In normal adults, the most common manifestation is a localized lymphadenopathy. It may be entirely asymptomatic or accompanied by mild, nonspecific symptoms such as fever and myalgia. Toxoplasma is considered to be the etiologic agent of 15% to 20% of all unexplained lymphadenopathies, particularly those involving cervical lymph nodes (3,18). In children, cervical lymphadenopathies are common, the acute forms caused by viral upper respiratory tract infections, streptococcal or staphylococcal infections, the subacute or chronic by toxoplasmosis, cat-scratch disease, and mycobacteria infections (19,20).
The posterior cervical lymph nodes are most commonly and characteristically involved (21). However, other cervical, supraclavicular, and occipital lymph nodes may be affected, such as an intramammary lymph node in a reported case in which fibroadenoma and lymphoma had been initially considered (22). Occasionally, generalized lymphadenopathy, sometimes accompanied by moderate hepatosplenomegaly, may occur (3,18). The lymph nodes may be tender or painless on palpation, and the enlargement may last from a few days to more than a year, usually resolving spontaneously in a matter of weeks. At palpation, the lymph node is firm but not rock hard, 0.5 to 3 cm in diameter, and not ulcerated (16).
Histopathology
The histologic criteria originally described by Piringer-Kuchinka and colleagues (23) and Saxen and colleagues (24) have been repeatedly confirmed (25,26), and it is generally accepted that Toxoplasma lymphadenitis can be diagnosed histologically and confirmed by serologic assays (25,26,27,28,29).
-=-=-
Using the toxoplasmosis passage, explain what it gives as the causes of acute cervical lymphadenopathies in children and what it gives as the causes of subacute or chronic ones.

[Data excerpts]
-=-=-
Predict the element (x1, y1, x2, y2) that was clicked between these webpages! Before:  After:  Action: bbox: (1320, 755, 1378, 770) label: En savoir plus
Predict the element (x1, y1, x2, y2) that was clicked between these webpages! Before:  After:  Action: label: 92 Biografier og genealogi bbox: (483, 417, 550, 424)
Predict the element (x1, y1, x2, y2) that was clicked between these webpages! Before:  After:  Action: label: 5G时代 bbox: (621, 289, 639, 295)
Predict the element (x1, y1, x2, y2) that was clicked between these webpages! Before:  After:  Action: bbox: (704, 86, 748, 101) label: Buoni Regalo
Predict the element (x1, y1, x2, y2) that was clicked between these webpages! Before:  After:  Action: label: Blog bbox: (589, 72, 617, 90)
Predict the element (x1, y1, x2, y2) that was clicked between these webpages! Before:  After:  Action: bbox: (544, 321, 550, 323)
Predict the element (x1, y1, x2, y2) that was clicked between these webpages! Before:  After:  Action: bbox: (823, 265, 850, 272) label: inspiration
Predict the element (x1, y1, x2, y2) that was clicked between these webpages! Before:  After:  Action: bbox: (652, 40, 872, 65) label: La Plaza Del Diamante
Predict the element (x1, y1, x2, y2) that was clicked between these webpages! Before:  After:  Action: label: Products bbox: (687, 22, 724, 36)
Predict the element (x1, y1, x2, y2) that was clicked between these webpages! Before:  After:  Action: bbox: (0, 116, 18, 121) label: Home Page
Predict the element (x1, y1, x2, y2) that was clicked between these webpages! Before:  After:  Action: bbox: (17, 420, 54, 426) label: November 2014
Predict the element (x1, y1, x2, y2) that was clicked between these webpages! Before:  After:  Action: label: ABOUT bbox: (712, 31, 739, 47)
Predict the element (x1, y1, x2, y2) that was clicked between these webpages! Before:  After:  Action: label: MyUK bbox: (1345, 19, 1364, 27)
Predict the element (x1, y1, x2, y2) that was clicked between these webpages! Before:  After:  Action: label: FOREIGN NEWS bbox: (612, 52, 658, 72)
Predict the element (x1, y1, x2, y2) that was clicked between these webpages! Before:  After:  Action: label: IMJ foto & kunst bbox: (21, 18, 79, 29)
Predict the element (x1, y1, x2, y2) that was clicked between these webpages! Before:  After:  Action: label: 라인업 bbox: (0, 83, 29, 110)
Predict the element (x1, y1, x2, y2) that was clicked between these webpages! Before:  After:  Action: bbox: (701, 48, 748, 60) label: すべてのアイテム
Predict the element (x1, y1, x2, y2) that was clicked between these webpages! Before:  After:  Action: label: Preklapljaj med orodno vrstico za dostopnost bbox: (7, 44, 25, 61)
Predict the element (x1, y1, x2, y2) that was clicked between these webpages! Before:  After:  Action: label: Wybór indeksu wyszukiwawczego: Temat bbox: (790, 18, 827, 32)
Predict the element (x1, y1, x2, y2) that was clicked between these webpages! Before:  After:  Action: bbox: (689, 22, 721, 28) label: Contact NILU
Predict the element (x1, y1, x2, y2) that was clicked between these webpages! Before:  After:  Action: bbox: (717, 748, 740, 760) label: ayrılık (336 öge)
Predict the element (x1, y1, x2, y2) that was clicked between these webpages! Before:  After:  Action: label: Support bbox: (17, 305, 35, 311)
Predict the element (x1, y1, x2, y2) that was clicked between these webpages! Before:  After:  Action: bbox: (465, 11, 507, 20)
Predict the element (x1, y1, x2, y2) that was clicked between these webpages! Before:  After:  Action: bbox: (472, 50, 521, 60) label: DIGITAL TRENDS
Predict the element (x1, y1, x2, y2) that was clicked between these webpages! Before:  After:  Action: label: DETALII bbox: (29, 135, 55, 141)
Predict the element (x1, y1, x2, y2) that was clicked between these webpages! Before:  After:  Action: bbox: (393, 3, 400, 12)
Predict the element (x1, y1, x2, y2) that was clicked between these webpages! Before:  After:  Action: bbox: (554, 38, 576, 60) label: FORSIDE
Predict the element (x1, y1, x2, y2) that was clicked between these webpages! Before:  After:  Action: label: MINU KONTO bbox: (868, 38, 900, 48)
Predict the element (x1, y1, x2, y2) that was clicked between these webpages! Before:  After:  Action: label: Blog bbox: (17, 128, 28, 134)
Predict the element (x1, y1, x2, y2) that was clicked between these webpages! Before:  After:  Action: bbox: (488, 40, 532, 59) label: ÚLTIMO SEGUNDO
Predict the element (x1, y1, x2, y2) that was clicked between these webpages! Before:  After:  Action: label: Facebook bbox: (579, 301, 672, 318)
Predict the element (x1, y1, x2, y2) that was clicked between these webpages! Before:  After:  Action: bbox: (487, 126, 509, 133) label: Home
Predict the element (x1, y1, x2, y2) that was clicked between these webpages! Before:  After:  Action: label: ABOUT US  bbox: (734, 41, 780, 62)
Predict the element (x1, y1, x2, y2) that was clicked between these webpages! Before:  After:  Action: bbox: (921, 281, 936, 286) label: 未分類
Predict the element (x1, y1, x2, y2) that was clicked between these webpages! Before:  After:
-=-=-
- Written answer
The passage says acute cervical lymphadenopathies in children are caused by viral upper respiratory tract infections and by streptococcal or staphylococcal infections. It attributes the subacute or chronic forms to toxoplasmosis, cat-scratch disease, and mycobacteria infections.